*** Opening Task material ***

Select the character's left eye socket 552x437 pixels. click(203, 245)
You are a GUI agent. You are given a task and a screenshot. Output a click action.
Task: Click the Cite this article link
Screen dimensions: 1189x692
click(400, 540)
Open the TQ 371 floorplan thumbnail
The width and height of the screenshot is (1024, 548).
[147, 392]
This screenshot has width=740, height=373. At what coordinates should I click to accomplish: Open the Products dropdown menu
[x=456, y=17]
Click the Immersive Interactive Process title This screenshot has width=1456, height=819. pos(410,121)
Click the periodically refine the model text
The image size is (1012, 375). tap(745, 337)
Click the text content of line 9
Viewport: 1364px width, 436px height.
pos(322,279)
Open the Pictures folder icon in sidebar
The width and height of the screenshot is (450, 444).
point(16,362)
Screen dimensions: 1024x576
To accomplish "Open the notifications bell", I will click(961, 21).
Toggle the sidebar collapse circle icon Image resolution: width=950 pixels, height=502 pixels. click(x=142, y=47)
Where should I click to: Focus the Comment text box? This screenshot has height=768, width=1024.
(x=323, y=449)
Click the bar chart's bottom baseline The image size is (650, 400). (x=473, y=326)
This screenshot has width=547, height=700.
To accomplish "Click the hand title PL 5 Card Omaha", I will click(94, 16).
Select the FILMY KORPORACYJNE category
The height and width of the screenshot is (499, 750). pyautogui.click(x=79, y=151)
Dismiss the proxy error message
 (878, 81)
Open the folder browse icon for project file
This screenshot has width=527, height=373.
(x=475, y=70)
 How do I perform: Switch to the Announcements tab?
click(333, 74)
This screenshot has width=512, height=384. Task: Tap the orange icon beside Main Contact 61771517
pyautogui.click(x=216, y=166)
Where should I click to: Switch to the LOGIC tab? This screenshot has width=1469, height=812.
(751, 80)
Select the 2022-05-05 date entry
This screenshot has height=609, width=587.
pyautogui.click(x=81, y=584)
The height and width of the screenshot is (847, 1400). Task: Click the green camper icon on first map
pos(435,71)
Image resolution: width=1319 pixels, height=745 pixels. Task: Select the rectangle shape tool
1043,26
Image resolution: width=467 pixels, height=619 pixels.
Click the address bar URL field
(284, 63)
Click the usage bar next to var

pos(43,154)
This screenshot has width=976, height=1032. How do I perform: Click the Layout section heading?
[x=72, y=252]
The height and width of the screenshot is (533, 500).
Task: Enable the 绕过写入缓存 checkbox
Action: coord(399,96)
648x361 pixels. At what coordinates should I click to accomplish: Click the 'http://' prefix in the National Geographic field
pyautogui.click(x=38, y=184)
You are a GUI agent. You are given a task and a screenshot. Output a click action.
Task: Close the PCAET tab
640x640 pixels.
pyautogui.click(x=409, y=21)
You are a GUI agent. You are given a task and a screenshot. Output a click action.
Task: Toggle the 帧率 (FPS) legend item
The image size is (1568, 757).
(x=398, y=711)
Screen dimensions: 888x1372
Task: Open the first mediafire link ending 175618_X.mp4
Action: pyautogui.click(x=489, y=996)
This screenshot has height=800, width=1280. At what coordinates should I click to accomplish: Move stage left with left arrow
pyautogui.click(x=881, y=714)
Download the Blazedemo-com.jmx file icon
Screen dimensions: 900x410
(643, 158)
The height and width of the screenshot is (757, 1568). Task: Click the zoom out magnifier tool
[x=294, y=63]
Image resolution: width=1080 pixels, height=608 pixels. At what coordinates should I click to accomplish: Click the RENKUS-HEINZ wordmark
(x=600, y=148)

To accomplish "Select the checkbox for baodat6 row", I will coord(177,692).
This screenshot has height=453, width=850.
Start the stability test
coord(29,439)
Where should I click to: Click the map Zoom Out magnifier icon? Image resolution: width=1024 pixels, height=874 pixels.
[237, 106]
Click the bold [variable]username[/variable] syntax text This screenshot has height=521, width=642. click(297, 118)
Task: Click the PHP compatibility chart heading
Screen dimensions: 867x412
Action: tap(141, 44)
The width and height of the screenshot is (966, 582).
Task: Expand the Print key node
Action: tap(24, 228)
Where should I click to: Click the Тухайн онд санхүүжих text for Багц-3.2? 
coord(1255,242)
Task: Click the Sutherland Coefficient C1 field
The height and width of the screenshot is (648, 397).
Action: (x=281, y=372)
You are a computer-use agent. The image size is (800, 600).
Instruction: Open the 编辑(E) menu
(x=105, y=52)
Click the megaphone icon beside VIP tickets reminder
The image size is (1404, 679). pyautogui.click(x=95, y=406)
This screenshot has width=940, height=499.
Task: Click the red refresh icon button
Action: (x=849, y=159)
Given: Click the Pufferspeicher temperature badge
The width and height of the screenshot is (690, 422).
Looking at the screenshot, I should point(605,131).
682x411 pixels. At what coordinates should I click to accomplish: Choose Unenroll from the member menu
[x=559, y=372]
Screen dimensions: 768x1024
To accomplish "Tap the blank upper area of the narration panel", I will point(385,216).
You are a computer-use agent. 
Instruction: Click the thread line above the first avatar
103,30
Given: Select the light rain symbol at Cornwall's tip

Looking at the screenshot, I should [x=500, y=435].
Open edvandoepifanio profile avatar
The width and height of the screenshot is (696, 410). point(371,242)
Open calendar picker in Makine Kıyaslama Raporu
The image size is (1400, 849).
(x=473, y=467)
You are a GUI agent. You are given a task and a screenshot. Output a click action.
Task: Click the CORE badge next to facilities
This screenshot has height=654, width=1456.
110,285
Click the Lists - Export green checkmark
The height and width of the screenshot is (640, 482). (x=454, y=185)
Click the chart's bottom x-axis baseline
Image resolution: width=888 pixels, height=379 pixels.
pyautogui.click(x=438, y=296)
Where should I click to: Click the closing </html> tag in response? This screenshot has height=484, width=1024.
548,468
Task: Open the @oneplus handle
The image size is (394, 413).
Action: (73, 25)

*** Closing Task material ***

## Instructions to follow
The expected output is exactly the lines of the listing above between the line holding "The height and width of the screenshot is (757, 1568)." and the line holding "Task: Click the Sutherland", inclusive.

## Response area
The height and width of the screenshot is (757, 1568). Task: Click the zoom out magnifier tool
[x=294, y=63]
Image resolution: width=1080 pixels, height=608 pixels. At what coordinates should I click to accomplish: Click the RENKUS-HEINZ wordmark
(x=600, y=148)

To accomplish "Select the checkbox for baodat6 row", I will coord(177,692).
This screenshot has height=453, width=850.
Start the stability test
coord(29,439)
Where should I click to: Click the map Zoom Out magnifier icon? Image resolution: width=1024 pixels, height=874 pixels.
[237, 106]
Click the bold [variable]username[/variable] syntax text This screenshot has height=521, width=642. click(297, 118)
Task: Click the PHP compatibility chart heading
Screen dimensions: 867x412
Action: tap(141, 44)
The width and height of the screenshot is (966, 582).
Task: Expand the Print key node
Action: tap(24, 228)
Where should I click to: Click the Тухайн онд санхүүжих text for Багц-3.2? 
coord(1255,242)
Task: Click the Sutherland Coefficient C1 field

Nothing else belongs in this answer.